Sounds kinda like a 2020 experience, am I right?

But that very first Christmas, all they had were each other, and the Christ child.

And that’s when it hit me.

That is our exact situation, right here in 2020, too.

This Christmas, we are being brought back to the manger. Not just in our mind, or on the creche on the mantle. No, we’re actually physically being brought back to that quiet, solemn night, alone with just family and Christ.

This year, all the materialistic, clamoring noise that usually surrounds Christmas has been stripped away. Those distractions that compete for our attention, and divert our focus away from the true miracle of Christmas have all but dissolved, leaving us with no excuse, but to pull up a bail of hay and park ourselves next to Baby Jesus in the manger.

I was reminded, this morning, that instead of feeling melancholy or wistful for the normal “holiday rush,” with the Christmas parties, and battling for parking spots at the mall, cookie baking, and going one million miles per second, it seems, I should cherish the fact that this Christmas, I can really return to the Why.

Return to the “Reason for the Season” — which, believe me, I cringed just as hard typing that, as you did reading it.

But it’s true. It’s an eye-roll-inducing cliche for a reason: it’s true.

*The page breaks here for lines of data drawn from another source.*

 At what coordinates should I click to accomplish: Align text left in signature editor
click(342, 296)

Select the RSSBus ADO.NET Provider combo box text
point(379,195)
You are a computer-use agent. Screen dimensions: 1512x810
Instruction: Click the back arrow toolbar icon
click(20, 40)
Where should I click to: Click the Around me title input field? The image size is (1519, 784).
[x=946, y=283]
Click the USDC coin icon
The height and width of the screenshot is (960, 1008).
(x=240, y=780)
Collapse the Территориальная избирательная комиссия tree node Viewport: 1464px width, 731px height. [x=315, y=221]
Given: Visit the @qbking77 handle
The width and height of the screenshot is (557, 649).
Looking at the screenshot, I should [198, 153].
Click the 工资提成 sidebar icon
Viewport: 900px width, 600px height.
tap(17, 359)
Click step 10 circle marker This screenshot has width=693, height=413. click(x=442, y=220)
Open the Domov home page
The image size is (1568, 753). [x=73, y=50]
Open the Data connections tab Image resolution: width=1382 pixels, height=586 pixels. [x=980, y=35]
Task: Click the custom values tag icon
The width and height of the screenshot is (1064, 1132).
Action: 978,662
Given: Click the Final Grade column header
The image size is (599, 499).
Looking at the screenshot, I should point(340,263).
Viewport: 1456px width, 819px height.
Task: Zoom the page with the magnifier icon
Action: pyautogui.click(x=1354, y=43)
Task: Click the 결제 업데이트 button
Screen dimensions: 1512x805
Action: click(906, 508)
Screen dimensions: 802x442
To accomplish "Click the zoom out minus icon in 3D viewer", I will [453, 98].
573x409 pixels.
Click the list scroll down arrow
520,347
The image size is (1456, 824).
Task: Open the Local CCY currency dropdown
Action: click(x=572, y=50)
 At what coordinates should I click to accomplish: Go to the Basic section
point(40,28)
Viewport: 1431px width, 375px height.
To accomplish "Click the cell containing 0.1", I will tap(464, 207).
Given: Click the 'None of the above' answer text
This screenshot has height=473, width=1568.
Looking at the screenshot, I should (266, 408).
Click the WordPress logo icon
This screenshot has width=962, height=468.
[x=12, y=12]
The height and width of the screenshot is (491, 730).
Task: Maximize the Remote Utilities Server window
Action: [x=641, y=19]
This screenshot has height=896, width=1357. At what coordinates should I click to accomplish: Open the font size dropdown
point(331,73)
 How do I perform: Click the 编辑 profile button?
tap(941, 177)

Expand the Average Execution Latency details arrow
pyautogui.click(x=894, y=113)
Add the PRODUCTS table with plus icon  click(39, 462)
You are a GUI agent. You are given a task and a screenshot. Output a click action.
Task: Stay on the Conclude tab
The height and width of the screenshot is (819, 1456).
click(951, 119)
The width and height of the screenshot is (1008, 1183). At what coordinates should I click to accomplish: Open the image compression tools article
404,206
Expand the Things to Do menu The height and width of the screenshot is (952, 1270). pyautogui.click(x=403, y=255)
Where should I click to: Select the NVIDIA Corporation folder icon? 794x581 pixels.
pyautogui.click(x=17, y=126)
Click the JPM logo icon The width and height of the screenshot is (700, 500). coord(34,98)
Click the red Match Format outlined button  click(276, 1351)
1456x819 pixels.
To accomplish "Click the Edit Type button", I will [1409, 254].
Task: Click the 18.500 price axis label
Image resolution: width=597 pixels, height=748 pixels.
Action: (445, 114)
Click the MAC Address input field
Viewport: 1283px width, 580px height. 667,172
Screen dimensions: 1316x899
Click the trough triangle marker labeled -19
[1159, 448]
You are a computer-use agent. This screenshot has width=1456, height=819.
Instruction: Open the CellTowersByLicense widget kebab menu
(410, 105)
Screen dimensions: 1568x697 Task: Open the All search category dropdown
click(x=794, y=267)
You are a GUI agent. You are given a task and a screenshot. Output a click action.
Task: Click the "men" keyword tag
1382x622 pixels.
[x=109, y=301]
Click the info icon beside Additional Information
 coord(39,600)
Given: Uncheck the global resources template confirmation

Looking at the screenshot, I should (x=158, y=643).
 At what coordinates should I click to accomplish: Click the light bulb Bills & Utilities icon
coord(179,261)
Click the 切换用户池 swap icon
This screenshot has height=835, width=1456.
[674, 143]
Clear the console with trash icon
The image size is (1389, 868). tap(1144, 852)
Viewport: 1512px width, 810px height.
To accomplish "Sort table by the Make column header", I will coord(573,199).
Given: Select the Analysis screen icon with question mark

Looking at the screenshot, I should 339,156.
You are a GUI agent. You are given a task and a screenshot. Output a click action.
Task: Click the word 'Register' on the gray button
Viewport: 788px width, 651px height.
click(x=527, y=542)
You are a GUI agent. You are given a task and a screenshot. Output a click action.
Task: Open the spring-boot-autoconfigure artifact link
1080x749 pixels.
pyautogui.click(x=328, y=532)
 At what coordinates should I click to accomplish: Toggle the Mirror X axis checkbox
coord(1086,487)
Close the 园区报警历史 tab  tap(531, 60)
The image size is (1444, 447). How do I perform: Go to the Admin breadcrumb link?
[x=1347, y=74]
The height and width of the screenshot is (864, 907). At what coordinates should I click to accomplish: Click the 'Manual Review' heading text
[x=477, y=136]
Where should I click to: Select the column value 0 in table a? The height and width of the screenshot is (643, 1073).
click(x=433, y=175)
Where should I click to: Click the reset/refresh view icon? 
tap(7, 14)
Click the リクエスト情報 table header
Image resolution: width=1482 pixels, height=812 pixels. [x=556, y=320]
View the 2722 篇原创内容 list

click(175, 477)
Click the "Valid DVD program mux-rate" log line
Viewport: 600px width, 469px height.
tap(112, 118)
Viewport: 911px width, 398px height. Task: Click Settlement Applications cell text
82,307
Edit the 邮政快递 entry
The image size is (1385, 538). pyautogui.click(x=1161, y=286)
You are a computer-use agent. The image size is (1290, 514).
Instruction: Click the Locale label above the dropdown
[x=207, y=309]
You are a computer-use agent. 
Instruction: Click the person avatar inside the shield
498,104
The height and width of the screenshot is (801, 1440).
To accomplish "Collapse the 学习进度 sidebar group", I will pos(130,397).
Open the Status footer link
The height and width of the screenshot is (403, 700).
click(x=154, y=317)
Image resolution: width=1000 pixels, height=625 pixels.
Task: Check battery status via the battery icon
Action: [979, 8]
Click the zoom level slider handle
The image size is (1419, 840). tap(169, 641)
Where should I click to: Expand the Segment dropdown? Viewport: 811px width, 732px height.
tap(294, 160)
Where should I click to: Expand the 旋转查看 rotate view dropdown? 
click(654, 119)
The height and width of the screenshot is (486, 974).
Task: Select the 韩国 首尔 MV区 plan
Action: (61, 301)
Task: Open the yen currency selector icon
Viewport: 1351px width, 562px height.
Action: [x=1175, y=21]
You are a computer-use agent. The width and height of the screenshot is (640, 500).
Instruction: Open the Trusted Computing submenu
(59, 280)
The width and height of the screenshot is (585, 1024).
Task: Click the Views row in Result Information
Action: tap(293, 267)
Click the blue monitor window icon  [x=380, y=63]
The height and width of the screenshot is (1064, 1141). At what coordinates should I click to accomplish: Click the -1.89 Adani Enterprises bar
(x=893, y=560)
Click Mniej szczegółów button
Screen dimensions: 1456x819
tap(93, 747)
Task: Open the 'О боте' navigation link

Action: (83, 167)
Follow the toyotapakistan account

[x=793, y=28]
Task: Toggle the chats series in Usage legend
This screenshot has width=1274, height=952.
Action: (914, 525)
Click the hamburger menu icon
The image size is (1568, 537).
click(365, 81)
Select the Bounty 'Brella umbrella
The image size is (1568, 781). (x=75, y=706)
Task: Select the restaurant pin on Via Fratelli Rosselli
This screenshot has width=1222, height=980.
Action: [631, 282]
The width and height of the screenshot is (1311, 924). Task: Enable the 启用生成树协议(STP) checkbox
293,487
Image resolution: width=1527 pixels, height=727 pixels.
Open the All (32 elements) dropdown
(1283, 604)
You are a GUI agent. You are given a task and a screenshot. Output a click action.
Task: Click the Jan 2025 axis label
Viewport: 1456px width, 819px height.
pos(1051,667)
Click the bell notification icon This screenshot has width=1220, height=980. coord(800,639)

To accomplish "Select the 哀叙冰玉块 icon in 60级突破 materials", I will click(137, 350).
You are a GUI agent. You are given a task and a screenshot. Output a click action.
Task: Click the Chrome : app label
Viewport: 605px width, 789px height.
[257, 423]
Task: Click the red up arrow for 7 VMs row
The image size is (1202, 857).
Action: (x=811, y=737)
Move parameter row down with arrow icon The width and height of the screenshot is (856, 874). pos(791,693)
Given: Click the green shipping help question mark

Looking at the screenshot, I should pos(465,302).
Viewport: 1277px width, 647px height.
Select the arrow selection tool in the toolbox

Christmas isn’t about the decorations. It isn’t about having 100 gifts under the tree, with the perfect gift wrap, and the Christmas cards with the color-coordinated matching family outfits, or the kids’ school chorus concerts…those are all nice and beautiful traditions. But when it comes right down to it, it’s about Jesus, coming to earth as a child, in the most humble of circumstances, all because He loves you and me enough to be born to die.

And what a truly unique and glorious opportunity we’ve been given — in the pandemic holiday season of 2020 — that we can spend this Christmas differently than we ever have – and probably ever will – ever again: in our own little families, with Jesus.

We’ll have to have virtual church, and therefore, have to purposefully and intentionally make time for Jesus, and invite Him into our homes, and we’ll spend Christmas in an intimate, incredibly special – and hopefully meaningful – time.

I honestly, think it’s really beautiful.

That first Christmas, all there was was Jesus, and the love between a very small, and very holy family.

This Christmas, the old is new again. And here we are today, in that same, manger-shaped boat.

May we all embrace our seemingly desolate present, as the opportunity for our own living nativity, as we navigate these uncertain next couple of weeks, before we welcome Baby Jesus at Christmas, with just our own little family, too.